I continue my sabbatical from longform criticism as I write my novel, Major Arcana, which I am now serializing in both text and audio format for paid subscribers. For now, in this cross-post from johnpistelli.com a brief catalogue of my last month’s reading—an incomplete catalogue, since I’ve spent all of March immersed in Roberto Bolaño’s mammoth and extraordinary 2666. I’m about 175 pages from the finish. I will say more at the end of April if not before; I did write a bit about it, when I was around the halfway mark, here.
The Books of Deuteronomy, Joshua, Judges, Ruth, and 1 Samuel
I continue my reading of the King James Bible, in Herbert Marks’s extraordinary Norton Critical Edition. As if half of Exodus, most of Numbers, and all of Leviticus weren’t enough, Deuteronomy lays down the law again—albeit, a slightly or significantly different version of the law, depending on your preferred exegete, and apparently (scholars of the matter don’t agree; I am no scholar of the matter) from the vantage of a different priestly constituency and an ideologically divergent stance. In short, Deuteronomy commends a formalized and centralized theocracy ethically concerned with Israel’s social well-being in general, this as against the more diffuse but also more legalistic and purity-obsessed cultus proclaimed in Leviticus. Despite Deuteronomy’s relative literary dullness for the secular common reader, its authors’ is the ideological perspective controlling the lively blood and thunder of the subsequent histories, which dramatize Joshua’s conquest of Canaan (“the sun stood still, and the moon stayed, until the people had avenged themselves upon their enemies”); the often grisly adventures of eponymous warlords (i.e., judges) like Deborah and Samson in the anarchic period when “there was no king in Israel: every man did that which was right in his own eyes”; and the fateful institution of kingship in the bathetic tragicomedy of hapless Saul and the charismatic romance of do-no-wrong David in his glorious youth, from his slaying of Goliath to his Platonic amours with Jonathan (“David arose out of a place toward the south, and fell on his face to the ground, and bowed himself three times: and they kissed one another, and wept one with another, until David exceeded”)—all of this like fire-flashing gold foil to cradle in its midst the roseate diamond that is the Book of Ruth, a little Jane Austen novel in four precision pages showing how with sufficient shrewdness and devotion (“for whither thou goest, I will go”) one may have it all: the money and the morals, glory and God, land and, above all, love.

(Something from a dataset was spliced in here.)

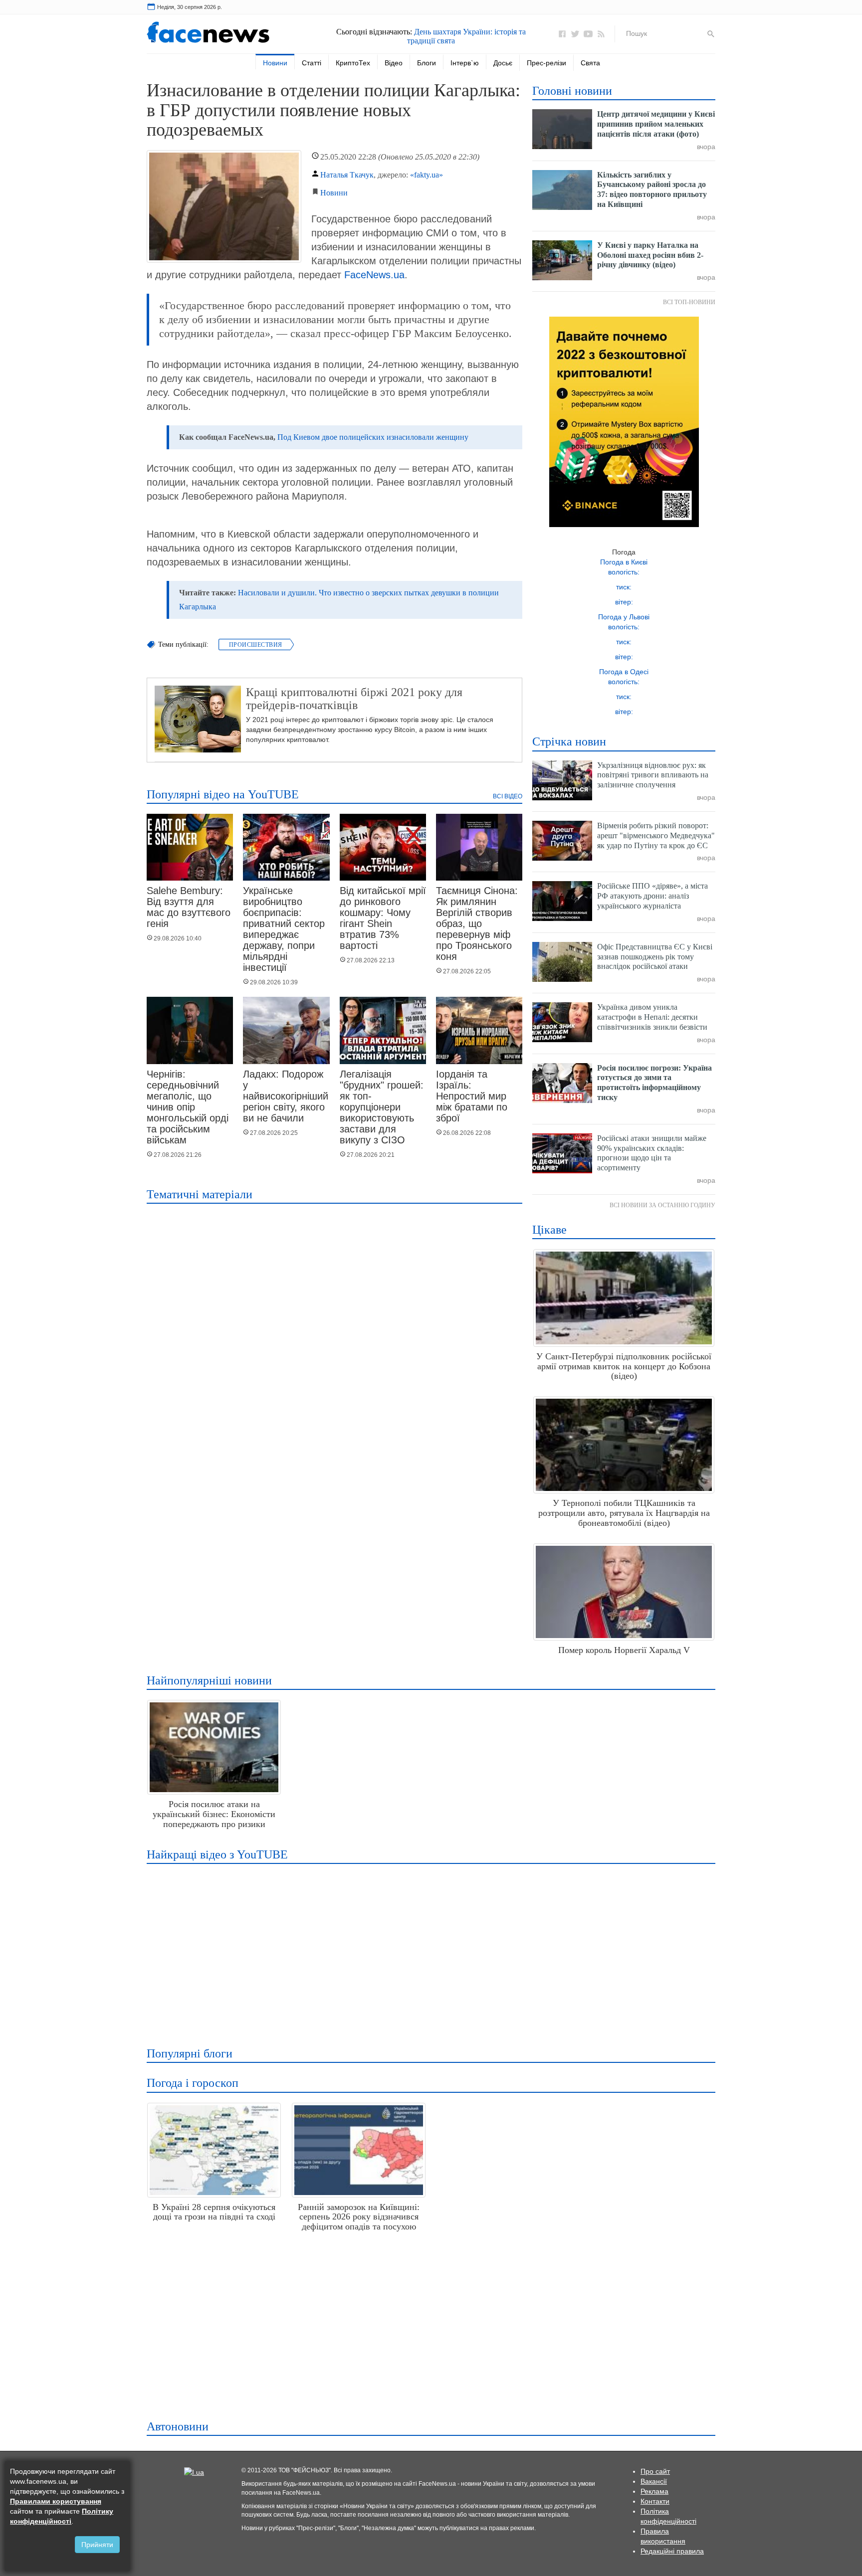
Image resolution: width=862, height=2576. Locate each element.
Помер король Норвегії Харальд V (624, 1650)
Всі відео (507, 796)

Tatsuki Fujimoto, Goodbye, Eri, and Emily Carroll, Through the Woods
As an experiment I let the students in the two sections of my graphic novel class choose their own final texts. After several rounds of voting and a bit of my own intervention, they came up with these. (I’m not disparaging either class, neither of which ended up loving either book. Democracy rarely answers all contingencies. The runners-up were Bechdel’s Fun Home and Asano’s Goodnight Punpun, both of which would have been better.) Goodbye, Eri is a 2022 one-shot digital manga about love, art, and death, all in the context of our ability and moreover our desire to shoot digital footage of our whole lives from cradle to grave. As a formal experiment, it repays study; I paired it with a lecture on the controversy over whether or not there is an essential East/West divergence in narrative structure (I think mostly not). The puerile shōnen tone, though, is by definition not for me, despite its ability also to convey genuine poignance. To the class, I somewhat unkindly described the lavishly illustrated Through the Woods (2014)—which also began life as a webcomic—as “Angela Carter for tweens.” Its revisionist Gothic and fairy-tale evocations of bleeding femininity seem, not yet a decade later, to belong to a very different age, one when we were still no doubt too confident we knew what words like “male” and “female” meant. That’s an ideological question for another day. More to the moment: these are children’s books, though not really either advertised or, seemingly, even quite read as such. All that heady, breathy struggle to free comics from the stigma of jejune entertainment in the late 20th century, all those headlines: “Comics aren’t just for kids anymore!” Yet here we are: comics are for kids again, even comics of high shine and prestige, destined, by whatever accident, for the college syllabus. Did Dr. Manhattan swing his Mallarmé-hued dick for this?